しかし、こういった業者は、リスクを取っている分対応が厳しいです。利息は利息制限法ぎりぎりの高利息になりますし、返済を遅延したときの取り立ても厳しくなります。

そこで、こういった金融業者を使うと、たちまち支払いが苦しくなってしまいます。
また、債務整理後に無理矢理お金を借りようとすると、たとえば個人から借金するときにも、足元を見られて金利を高くされてしまうこともあります。

無理に借金をしても自分の首を絞めるだけなので、そのような条件でまで借金する必要があるのかどうか、よく検討してから借り入れをしましょう。

6-4.親や兄弟等に迷惑をかけるリスク

任意整理後、金融業者などからは借り入れができないということで、親や兄弟、友人や恋人などから借金することがあります。

このような場合、あまり厳しく返済するように言われないケースもあります。

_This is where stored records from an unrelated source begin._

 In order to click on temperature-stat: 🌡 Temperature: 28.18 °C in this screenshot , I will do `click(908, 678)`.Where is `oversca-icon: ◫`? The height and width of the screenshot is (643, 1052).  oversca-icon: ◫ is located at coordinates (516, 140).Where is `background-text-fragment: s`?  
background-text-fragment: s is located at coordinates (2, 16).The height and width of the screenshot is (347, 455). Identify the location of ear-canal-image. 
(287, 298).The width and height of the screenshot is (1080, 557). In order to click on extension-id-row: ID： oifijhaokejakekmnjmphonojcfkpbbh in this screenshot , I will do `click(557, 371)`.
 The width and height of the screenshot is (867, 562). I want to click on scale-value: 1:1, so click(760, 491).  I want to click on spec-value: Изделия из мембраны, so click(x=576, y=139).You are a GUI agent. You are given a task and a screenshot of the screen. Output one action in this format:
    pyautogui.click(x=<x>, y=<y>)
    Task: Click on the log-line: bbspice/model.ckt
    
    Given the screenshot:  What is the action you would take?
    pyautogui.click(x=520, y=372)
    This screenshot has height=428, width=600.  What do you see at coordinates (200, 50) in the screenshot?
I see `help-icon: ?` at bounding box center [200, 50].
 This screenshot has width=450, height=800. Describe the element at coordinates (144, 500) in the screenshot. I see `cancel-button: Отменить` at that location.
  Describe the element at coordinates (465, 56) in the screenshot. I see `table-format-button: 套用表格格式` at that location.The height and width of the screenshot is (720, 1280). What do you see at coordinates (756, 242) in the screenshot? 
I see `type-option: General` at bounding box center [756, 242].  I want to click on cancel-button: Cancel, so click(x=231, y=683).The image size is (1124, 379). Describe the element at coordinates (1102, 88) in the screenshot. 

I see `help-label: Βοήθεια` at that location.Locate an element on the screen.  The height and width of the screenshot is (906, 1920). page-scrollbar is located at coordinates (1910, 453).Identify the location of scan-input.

「任意整理後のカード会社への支払いを優先してくれていいよ」、と言ってくれるかもしれません。

しかし、そういった好意に甘えすぎるのも危険です。

貸してくれた親がよくても兄弟が納得しないかもしれませんし、兄弟が良くても、その配偶者が納得しないかもしれません。恋人とつきあっているときは良くても、別れたとたんにトラブルになるケースも多いです。

「相手がいいと言っている」という状況に甘えることなく、借りたものはきちんと返済する姿勢が重要です。

まとめ

今回は、任意整理後の返済中での借り入れについて、解説しました。

任意整理をすると、ブラックリスト状態になって借り入れができなくなりますが、借り入れする方法はいくつかあります。

どの方法を利用する場合でも、「きちんと返済できるのか」を考えて、計画的に利用することが重要です。闇金だけは、絶対に利用しないように注意しながら、任意整理後の支払いを確実に終えましょう。